As the Yuletide approaches, this is a subtle reminder. I found myself musing. Another year is ending, while the next commences. It is delightful to know that Christmas is the most celebrated event of the year.
Permit me to interject that the subject of discourse here is far from the Christmassy feeling. It is a pointer to a subject most dreaded.
The culture of boxing and unboxing dates back. In the eighteenth century, when Queen Victoria ruled Great Britain, the culture of boxing gifts and giving folks spread like wildfire.
In her 63 years of reign, she was known to wrap gifts in boxes and to present them to her subjects the day after Christmas.
This gesture then spread to other nations and continents of the world. Families, friends, associates, and others appreciate loved ones by doing so.
Why are gifts boxed? What is wrong in giving nude gifts? Why do we take the pain to wrap or box, Christmas, wedding, birthday, push gifts. Yes, push gifts are now common in our climes.
The dynamics of human intriguing. Married men and baby dads buy gifts for their women at the arrival of their newborns. Women get push gifts in boxes and sometimes could be nude gifts like cash, cars, inta alia. Such gifts are precious and memorable. What then is the big deal of boxing gifts, I ask again?
Suspence is a viable tool in filmmaking. The more curious you become, the more interesting you are. You stay glued until you get to see the end. The same applies to unboxing gifts.
The moments spent in unboxing remain golden. Thoughts go haywire and the mind pounds. The mix of anxiety, pleasure, and discovery are compelling. You don’t stop until you have opened the last layer. That feeling makes one ecstatic. It is an unexplainable height. Hidden treasures are unravelled. Lol!
I recently got a gift from a dear friend. The instruction was for me not to open till she left. She lingered for about thirty minutes. Those minutes were one of the longest of my life!
Human beings are like gift boxes. We all come with multifarious designs and assemblage. We are all gifted in many ways. It takes unwrapping to get to our giftings and peculiarities. We are gifts to ourselves and to one another. The reason you miss your friends, families, and people you do not see often is simply because they function in ways no other people can.
Ironically, we all came here nude. No box! Our shrills and cries were objects that announced our arrival. Shortly after, we get boxed up, with layers of nappies, clothes, and flannels.
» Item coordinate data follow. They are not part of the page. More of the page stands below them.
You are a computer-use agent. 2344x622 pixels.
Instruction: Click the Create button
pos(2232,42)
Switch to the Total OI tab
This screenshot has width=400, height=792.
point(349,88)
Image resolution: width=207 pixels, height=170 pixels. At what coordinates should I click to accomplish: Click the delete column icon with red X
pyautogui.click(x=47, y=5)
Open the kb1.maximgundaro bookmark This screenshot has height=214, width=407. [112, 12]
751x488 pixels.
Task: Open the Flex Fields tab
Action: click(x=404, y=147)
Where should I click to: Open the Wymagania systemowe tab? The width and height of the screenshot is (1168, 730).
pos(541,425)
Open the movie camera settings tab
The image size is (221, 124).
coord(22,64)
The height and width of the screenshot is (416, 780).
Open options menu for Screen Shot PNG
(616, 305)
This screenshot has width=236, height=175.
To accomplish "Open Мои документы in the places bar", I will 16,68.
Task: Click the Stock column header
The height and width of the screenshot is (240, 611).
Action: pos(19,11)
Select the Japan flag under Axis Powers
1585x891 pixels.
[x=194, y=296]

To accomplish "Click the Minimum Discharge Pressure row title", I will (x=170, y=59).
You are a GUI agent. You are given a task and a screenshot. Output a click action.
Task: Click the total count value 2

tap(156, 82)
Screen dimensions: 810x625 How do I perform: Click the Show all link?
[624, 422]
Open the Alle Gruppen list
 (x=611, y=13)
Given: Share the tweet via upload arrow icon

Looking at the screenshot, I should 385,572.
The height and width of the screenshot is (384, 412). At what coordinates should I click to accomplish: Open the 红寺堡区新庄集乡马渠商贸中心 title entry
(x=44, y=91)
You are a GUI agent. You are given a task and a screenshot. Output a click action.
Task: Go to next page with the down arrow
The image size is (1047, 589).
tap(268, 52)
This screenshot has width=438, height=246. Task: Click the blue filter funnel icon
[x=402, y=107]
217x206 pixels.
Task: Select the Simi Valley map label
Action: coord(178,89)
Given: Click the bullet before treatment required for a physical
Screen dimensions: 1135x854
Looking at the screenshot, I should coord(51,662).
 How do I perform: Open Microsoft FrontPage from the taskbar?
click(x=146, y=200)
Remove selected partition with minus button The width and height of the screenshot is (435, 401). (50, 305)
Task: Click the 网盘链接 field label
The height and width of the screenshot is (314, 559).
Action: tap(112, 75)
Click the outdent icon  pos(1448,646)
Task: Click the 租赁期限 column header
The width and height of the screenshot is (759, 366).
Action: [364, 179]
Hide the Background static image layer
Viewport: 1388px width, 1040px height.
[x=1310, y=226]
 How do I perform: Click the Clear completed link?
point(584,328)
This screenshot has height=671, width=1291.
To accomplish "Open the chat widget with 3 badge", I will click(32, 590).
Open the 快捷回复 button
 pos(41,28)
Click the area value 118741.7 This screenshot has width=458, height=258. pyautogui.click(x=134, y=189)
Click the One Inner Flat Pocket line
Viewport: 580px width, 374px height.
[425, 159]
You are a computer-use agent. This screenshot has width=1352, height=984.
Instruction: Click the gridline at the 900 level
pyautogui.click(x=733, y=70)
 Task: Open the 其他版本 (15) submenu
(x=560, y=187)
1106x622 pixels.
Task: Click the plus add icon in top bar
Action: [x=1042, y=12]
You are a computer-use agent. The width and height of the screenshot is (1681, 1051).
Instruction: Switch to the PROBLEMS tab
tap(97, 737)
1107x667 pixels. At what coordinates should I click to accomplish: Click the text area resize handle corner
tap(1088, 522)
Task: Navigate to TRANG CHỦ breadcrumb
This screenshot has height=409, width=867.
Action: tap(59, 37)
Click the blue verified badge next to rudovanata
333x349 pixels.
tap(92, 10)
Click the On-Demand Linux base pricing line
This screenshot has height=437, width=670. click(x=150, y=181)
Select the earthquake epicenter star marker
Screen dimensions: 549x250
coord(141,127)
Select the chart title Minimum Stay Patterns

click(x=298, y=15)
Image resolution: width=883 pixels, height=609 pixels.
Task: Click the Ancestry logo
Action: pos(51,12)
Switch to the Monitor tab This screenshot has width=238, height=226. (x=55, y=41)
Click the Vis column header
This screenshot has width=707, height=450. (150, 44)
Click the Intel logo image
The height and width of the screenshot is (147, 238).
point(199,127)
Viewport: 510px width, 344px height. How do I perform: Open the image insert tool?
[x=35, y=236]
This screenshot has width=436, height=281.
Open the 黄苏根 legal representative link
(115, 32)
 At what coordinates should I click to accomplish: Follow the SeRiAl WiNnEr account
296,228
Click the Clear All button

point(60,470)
The boxing continues till adulthood, when we get entangled with the rat race. We keep up appearances and strive to measure up with friends and the society at large. We get busy, so busy that we forget to reflect often on how we came empty.
We struggle daily to achieve our dreams and targets. We meet them, and we push the bar again. We live to work, plough, and distribute. Some of us get so layered that the real gift in the box is so thin, just a threadbare. Yet, we prefer to add more to the box than the gift inherent.
My golden muse today is clear. Boxing up may not be altogether bad. It is a prerequisite for survival. However, remember to nurture the real and enduring gift. Your life!
When the gift eventually gets unboxed, what is left of you when you can no longer right the wrong?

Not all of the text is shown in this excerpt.